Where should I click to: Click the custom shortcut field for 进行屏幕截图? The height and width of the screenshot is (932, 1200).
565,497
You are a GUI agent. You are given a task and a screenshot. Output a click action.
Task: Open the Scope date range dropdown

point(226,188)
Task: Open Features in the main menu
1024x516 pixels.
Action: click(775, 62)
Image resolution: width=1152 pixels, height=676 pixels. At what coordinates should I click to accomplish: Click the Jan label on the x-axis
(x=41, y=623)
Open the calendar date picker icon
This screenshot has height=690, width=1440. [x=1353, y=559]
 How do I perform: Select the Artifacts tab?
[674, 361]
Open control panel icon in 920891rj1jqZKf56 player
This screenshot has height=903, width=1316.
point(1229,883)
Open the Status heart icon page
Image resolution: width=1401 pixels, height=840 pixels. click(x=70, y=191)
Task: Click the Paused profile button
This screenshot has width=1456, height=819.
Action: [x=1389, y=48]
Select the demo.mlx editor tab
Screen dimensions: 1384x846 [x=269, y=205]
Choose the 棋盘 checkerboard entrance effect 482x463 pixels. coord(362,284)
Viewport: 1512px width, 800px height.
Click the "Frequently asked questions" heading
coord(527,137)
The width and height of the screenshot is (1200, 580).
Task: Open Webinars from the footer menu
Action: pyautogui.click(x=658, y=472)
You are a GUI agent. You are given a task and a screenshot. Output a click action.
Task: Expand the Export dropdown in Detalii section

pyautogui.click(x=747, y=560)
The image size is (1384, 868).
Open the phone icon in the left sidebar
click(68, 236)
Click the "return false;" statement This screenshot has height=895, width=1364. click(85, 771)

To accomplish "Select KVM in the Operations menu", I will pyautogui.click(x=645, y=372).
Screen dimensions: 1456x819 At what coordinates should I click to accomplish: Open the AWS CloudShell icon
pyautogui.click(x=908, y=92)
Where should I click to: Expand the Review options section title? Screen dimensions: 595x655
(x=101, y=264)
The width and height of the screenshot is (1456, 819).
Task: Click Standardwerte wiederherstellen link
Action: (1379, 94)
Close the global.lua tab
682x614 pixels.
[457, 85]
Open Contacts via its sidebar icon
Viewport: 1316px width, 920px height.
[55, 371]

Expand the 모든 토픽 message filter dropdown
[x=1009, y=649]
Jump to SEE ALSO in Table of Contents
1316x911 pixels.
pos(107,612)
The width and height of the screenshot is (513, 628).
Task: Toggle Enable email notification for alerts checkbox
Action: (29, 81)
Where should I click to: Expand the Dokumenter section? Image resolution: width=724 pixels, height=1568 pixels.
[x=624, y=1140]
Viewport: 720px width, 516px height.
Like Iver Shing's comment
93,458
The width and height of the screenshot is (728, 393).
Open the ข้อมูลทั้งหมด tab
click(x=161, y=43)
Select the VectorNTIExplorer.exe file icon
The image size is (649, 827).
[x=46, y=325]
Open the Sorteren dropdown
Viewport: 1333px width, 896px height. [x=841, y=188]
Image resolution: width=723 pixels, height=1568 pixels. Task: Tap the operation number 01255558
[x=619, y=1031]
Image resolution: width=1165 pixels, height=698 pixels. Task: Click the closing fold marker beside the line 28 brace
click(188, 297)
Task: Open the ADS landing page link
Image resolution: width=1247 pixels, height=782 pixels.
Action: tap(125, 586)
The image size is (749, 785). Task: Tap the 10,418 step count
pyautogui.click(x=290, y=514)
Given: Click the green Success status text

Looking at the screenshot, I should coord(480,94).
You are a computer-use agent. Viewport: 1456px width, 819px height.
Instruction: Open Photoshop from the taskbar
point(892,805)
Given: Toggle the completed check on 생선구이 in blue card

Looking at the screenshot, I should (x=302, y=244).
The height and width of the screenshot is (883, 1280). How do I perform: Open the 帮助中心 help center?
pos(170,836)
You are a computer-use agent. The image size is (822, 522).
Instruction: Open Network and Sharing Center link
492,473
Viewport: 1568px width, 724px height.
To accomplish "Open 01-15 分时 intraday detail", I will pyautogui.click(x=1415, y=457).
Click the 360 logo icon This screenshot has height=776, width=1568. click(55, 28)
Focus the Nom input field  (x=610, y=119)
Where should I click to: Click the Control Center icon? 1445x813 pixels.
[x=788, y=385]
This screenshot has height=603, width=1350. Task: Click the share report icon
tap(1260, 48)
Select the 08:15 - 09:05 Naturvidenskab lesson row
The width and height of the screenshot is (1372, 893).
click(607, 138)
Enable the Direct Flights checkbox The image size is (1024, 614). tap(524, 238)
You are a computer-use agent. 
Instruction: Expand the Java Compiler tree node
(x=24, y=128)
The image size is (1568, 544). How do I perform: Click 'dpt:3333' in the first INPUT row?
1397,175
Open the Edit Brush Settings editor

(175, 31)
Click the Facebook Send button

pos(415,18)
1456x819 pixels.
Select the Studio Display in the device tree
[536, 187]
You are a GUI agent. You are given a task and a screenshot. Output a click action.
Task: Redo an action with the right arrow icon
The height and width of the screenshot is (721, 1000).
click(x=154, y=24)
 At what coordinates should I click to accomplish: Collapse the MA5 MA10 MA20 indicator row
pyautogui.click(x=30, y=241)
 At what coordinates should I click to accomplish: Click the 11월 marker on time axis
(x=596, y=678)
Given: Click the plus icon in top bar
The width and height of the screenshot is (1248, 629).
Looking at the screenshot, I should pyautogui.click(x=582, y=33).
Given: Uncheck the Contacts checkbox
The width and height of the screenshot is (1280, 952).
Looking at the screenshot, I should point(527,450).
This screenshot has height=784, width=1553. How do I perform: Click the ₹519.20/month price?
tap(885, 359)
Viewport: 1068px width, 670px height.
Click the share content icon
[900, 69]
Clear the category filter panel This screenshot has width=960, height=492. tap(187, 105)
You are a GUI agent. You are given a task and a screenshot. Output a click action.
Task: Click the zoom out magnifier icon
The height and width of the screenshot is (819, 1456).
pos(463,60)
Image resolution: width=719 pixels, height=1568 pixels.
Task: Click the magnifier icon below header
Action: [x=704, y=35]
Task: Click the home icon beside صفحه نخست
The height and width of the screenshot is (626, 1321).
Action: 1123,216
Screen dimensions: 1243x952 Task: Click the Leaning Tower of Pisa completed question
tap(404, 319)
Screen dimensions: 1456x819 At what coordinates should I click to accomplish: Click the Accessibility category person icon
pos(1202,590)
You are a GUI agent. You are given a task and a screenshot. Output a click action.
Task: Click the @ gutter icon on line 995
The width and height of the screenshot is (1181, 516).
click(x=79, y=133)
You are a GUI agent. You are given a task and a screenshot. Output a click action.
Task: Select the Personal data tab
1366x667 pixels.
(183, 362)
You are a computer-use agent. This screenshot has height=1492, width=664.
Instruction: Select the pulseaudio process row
------------------------------
> _Instructions to follow_: Show each line in the rows above that contains the string "panel".

> _Exercise solution_:
Open control panel icon in 920891rj1jqZKf56 player
Clear the category filter panel This screenshot has width=960, height=492. tap(187, 105)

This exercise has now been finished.